(Dataset entries)
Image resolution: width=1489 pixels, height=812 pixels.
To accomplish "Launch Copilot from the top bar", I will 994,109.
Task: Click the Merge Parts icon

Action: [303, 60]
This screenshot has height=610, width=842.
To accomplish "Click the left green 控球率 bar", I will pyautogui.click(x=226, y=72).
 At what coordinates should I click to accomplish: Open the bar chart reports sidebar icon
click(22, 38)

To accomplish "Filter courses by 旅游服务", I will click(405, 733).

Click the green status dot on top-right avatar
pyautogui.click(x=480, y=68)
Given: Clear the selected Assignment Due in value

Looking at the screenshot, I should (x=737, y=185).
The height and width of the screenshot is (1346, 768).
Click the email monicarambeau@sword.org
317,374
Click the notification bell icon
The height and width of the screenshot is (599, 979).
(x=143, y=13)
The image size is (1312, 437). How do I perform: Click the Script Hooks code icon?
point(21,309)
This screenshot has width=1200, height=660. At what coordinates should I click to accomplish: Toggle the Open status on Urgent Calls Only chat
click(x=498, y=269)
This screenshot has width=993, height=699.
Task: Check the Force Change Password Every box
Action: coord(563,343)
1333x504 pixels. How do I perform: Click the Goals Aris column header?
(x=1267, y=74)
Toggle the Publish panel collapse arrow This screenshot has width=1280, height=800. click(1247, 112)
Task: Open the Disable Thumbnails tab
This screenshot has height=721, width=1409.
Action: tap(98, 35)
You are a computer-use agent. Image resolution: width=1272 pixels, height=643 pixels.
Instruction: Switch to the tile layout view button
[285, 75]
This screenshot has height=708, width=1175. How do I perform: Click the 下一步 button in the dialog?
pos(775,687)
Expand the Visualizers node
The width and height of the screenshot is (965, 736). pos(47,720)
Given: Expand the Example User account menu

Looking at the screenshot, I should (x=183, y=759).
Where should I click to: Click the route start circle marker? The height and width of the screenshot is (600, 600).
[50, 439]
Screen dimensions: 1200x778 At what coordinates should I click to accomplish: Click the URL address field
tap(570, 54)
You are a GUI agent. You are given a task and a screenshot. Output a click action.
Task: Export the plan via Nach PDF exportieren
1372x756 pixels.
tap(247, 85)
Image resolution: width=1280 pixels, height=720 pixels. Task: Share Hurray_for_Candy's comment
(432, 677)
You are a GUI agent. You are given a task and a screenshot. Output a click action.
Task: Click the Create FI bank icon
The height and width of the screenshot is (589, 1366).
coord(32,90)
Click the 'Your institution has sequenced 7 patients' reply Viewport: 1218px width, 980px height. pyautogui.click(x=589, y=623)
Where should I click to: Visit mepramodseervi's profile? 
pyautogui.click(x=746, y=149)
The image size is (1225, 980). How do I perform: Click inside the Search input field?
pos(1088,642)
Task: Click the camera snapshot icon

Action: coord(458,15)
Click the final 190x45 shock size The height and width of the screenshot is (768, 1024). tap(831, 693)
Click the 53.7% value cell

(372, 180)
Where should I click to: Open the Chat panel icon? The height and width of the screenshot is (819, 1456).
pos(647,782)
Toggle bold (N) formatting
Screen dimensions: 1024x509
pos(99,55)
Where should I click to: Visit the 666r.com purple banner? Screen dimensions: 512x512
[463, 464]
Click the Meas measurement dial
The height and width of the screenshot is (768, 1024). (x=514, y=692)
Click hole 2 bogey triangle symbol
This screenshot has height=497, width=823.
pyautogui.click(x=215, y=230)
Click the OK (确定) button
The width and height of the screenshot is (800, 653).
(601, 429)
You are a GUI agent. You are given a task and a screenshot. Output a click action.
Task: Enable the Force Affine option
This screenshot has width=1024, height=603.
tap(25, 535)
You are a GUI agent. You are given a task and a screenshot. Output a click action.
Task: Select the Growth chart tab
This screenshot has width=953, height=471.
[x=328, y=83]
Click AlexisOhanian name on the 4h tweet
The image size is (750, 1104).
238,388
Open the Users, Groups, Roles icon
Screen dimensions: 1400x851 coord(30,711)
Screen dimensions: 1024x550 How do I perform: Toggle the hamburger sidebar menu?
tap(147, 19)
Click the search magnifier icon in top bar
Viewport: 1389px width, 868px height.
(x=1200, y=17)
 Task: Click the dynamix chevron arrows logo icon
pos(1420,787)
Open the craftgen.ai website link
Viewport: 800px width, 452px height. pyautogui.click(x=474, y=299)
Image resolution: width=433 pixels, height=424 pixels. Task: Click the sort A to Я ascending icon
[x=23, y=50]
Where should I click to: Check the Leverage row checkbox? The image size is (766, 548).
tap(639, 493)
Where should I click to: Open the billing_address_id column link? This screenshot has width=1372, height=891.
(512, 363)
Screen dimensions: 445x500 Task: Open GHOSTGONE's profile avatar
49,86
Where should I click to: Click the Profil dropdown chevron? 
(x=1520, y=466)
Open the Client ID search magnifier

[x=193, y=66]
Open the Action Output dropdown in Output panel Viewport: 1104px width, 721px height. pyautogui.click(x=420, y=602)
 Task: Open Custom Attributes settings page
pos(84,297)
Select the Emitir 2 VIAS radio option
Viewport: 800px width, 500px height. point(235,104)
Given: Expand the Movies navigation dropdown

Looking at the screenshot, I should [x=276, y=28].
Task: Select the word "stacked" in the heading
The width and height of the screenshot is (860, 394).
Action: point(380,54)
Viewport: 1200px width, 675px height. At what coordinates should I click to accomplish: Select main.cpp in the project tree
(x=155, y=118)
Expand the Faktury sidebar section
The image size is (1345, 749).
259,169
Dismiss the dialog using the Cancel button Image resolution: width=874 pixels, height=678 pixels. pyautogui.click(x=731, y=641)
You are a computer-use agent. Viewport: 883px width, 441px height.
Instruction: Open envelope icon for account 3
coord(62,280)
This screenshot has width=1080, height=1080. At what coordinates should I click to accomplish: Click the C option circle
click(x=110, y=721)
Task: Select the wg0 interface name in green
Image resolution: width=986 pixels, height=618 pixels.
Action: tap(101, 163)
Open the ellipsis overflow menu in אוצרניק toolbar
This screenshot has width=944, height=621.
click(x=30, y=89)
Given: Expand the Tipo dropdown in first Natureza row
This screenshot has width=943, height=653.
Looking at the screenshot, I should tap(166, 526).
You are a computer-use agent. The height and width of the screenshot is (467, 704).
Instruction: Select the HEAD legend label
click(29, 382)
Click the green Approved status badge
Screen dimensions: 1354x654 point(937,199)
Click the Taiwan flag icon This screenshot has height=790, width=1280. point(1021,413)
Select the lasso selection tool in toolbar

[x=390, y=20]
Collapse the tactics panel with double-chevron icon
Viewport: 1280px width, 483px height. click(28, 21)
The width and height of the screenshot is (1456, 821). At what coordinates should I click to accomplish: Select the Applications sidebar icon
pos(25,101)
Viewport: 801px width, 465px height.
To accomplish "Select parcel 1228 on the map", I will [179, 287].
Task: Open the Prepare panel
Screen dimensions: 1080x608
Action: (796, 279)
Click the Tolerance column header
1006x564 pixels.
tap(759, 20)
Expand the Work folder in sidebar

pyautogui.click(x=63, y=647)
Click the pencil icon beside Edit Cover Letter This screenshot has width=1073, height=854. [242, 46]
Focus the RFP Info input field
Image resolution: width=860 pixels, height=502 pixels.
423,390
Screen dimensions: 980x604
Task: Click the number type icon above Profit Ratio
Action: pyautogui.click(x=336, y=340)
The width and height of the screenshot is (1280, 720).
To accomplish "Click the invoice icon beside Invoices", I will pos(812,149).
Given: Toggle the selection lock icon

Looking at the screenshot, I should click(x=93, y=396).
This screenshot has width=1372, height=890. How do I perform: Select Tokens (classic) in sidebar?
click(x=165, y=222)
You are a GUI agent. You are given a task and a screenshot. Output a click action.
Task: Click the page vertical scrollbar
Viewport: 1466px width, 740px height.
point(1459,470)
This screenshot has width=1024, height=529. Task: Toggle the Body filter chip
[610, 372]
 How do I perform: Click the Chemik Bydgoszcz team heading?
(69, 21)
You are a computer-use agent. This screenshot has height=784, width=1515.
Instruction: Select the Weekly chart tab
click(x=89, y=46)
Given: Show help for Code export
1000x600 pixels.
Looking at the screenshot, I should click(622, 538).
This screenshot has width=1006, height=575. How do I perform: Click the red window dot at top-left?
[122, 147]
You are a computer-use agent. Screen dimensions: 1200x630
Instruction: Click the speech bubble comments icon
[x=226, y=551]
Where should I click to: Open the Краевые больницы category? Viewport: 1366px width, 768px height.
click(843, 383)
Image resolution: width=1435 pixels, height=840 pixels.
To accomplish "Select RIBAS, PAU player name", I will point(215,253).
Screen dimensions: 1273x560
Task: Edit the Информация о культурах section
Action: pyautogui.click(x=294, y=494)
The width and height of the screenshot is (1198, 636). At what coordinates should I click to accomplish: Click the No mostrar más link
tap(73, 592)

Task requirements ▸
State the number of lines in the entries above that contain the word "beside", and nothing more.

Finished task ▸
2